O que começou como uma entrevista comum para uma vaga remota de engenheiro na exchange de criptomoedas Kraken acabou se transformando em uma operação interna de contraespionagem digital. A empresa suspeitou que o candidato poderia ser um agente norte-coreano tentando se infiltrar na companhia — e decidiu não encerrar o processo imediatamente, mas sim investigar.
Segundo relato publicado no blog oficial da Kraken na última quinta-feira (1º), a entrevista evoluiu para o que a equipe de segurança da empresa descreveu como uma “operação de coleta de inteligência”. A suspeita foi alimentada por uma série de comportamentos incomuns e inconsistências, desde o uso de nomes diferentes até sinais de que o candidato estava recebendo instruções ao vivo durante a chamada de vídeo.

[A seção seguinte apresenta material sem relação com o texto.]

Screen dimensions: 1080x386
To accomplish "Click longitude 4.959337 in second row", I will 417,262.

De acordo com a Kraken, o candidato também usava um desktop remoto hospedado em um data center e acessado por VPN, dificultando a identificação de sua localização real. Ao longo do processo, a equipe de segurança cruzou dados fornecidos com informações de inteligência compartilhadas por parceiros da indústria e identificou vínculos com redes já conhecidas de pseudônimos e agentes sancionados.
Na entrevista final, conduzida pelo diretor de segurança da Kraken, Nick Percoco, a empresa aplicou testes de verificação inesperados: pediu documentos oficiais, solicitou que o candidato nomeasse restaurantes da cidade onde alegava morar e respondesse perguntas simples sobre o local. O candidato se mostrou nervoso, não conseguiu sustentar as respostas e teve dificuldades com verificações básicas, o que confirmou as suspeitas da equipe.

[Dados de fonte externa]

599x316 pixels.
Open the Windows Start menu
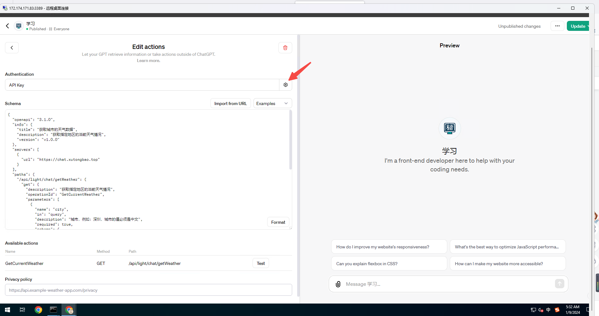coord(7,310)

A Kraken afirmou que esse episódio é mais uma prova de que ataques patrocinados por governos não são mais exclusividade de grandes potências ou empresas de defesa. O setor de criptomoedas se tornou um alvo estratégico para regimes como o da Coreia do Norte, que enxerga na indústria uma oportunidade de obter acesso a dados sensíveis, espalhar malwares e movimentar recursos clandestinos.
“Não confie, verifique. Este princípio fundamental do setor cripto é mais relevante do que nunca na era digital”, declarou Percoco. “Ataques patrocinados por governos não são apenas um problema das criptos ou das empresas americanas — são uma ameaça global.”